The influence of embryo temperature on embryo development and hatchability is shown by Lourens et al. (2005), who used eggshell temperature (EST) as a reflection of embryo temperature. Because egg size influences embryo temperature through heat production and heat transfer, experiments studying the effect of egg sizes on embryo development between species (Ricklefs, 1987) or late embryonic mortality within 1 species (Hagger et al., 1986; Reinhart and Moran, 1979) will be influenced by differences in embryo temperature, if incubator conditions are not adjusted to obtain an equal embryo temperature.

To our knowledge, the effect of egg size on embryo development and hatchability is never studied independent of embryo temperature. Therefore, an experiment was conducted to incubate eggs from 2 different size classes at an equal EST. The goal of the experiment was to investigate the effect of egg size on HP, embryo development, and energy transition between egg and hatchling, when eggs of different sizes were kept on the same EST of 37.8°C throughout incubation.

MATERIALS AND METHODS

Experimental Setup
In 4 trials, small and large eggs were incubated separately at a constant EST of 37.8°C in 1 of 2 identical climate respiration chambers. The EST from 5 individual fertile eggs was measured continuously, and machine temperature (MT) was adjusted automatically every 5 min if the median EST drifted away from 37.8°C. Heat production (HP) was calculated from oxygen consumption and carbon dioxide production. The amount of energy available in the egg albumen and egg yolk before incubation and the distribution of energy between the yolk-free body (YFB) and residual yolk (RY) at hatch were determined by chemical analyses.

Hatching Eggs and Incubation

First grade hatching eggs from 1 Hybro G grandparent stock were divided into 2 different weight classes: small (54.0 – 56.0 g) and large (70.0 – 72.0 g), and eggs were stored between 5 and 7 d. Per trial, 30 small eggs and 30 large eggs were incubated in 1 of 2 identical small open circuit climate respiration chambers. Additionally, from both groups, 5 eggs per trial were used to determine egg constituents.

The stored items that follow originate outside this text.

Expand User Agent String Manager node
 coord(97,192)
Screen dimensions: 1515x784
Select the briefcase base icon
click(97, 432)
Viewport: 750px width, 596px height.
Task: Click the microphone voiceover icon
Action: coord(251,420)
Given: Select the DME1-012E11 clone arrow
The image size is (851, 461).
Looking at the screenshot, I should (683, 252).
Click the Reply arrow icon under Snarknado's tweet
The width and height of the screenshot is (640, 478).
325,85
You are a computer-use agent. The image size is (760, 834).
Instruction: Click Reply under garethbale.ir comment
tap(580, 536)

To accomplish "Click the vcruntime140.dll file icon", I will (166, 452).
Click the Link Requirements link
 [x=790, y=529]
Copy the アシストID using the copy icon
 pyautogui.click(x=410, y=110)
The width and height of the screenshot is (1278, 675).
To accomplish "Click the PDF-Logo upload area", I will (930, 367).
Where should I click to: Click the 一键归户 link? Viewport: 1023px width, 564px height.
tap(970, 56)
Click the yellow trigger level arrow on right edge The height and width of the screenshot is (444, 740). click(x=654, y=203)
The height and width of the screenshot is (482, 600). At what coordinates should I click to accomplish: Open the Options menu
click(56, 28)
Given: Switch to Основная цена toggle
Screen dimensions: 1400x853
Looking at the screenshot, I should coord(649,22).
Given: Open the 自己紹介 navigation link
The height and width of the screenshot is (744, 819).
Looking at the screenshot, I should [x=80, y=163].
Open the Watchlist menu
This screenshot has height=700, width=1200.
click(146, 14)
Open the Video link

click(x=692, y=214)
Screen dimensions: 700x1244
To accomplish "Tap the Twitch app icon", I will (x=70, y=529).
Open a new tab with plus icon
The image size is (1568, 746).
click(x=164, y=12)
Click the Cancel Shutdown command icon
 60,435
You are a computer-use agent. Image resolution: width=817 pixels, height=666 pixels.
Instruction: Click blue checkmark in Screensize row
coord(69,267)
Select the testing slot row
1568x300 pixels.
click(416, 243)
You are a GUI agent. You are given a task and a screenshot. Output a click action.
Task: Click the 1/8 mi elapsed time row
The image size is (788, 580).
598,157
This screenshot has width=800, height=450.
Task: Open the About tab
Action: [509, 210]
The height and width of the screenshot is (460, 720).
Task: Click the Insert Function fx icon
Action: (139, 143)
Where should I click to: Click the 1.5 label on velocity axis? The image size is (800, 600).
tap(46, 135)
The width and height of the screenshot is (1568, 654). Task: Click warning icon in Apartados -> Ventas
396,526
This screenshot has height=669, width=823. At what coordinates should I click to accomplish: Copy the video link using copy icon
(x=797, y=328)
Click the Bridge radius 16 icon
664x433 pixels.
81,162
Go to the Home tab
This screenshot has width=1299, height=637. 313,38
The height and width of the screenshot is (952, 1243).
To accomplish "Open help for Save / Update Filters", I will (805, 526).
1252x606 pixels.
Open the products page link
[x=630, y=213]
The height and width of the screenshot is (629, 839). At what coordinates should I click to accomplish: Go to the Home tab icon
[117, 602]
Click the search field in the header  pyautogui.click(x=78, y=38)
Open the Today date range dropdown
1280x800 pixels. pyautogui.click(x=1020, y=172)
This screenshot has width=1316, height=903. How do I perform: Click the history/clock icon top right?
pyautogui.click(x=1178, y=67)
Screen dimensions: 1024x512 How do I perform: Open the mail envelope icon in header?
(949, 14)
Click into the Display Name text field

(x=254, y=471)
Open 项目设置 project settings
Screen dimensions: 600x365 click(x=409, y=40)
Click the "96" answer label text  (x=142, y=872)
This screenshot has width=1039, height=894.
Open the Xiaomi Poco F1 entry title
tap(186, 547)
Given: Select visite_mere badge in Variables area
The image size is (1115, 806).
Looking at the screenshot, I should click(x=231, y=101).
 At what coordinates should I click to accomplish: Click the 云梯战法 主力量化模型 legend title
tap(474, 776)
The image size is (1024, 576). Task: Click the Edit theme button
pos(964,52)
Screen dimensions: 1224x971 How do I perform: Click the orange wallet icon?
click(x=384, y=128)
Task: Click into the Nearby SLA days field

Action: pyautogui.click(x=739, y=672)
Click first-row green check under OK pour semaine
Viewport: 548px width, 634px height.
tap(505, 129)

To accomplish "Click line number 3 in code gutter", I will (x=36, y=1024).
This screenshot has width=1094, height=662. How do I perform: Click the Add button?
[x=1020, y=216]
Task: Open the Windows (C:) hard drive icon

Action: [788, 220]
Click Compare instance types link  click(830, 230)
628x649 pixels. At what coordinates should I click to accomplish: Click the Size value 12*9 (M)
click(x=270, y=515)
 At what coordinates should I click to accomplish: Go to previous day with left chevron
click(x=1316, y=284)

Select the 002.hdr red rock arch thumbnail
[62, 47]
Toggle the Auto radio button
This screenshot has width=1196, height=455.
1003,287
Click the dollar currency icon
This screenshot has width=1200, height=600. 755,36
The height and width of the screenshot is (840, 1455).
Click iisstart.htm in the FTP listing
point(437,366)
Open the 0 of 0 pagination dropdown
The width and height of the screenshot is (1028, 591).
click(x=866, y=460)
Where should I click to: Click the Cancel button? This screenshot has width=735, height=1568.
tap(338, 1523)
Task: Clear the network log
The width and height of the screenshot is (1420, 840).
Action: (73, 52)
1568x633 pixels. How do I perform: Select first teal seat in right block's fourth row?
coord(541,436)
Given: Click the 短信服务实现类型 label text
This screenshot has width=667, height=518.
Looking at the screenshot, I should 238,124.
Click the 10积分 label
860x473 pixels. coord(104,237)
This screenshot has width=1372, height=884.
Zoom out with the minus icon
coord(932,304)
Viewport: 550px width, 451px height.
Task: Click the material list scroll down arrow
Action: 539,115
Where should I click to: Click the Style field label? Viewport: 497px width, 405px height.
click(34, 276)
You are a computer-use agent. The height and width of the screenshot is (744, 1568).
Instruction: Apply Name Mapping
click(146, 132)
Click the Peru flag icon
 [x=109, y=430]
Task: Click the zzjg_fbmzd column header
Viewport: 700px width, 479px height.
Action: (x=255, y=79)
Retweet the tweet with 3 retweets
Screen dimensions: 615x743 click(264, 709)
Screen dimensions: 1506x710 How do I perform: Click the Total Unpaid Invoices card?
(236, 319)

Both climate respiration chambers (267 L) contained an automatic tray turning system that turned the eggs every 30 min at an angle of 90°. Two different fans mixed fresh air with recirculated air and provided a consistent airflow across the eggs. One temperature sensor (Pt100, Sensor Data BV, Rijswijk, The Netherlands) measured MT; a Vaisala sensor measured relative humidity. Another 5 sensors (Pt1000, Sensor Data BV) measured individual EST of 5 different eggs. Sensors were attached with tape (Tesa BV, Almere, The Netherlands) in heat conducting paste (Schaffner Holding AG, Switzerland) on the eggshell at the equator of the egg. All temperature sensors were compared after the experiments at different temperature levels between 36 and 40°C. Differences between individual sensors and the mean were maximal 0.1°C. Relative humidity was set at 55% constantly during the first 18 d.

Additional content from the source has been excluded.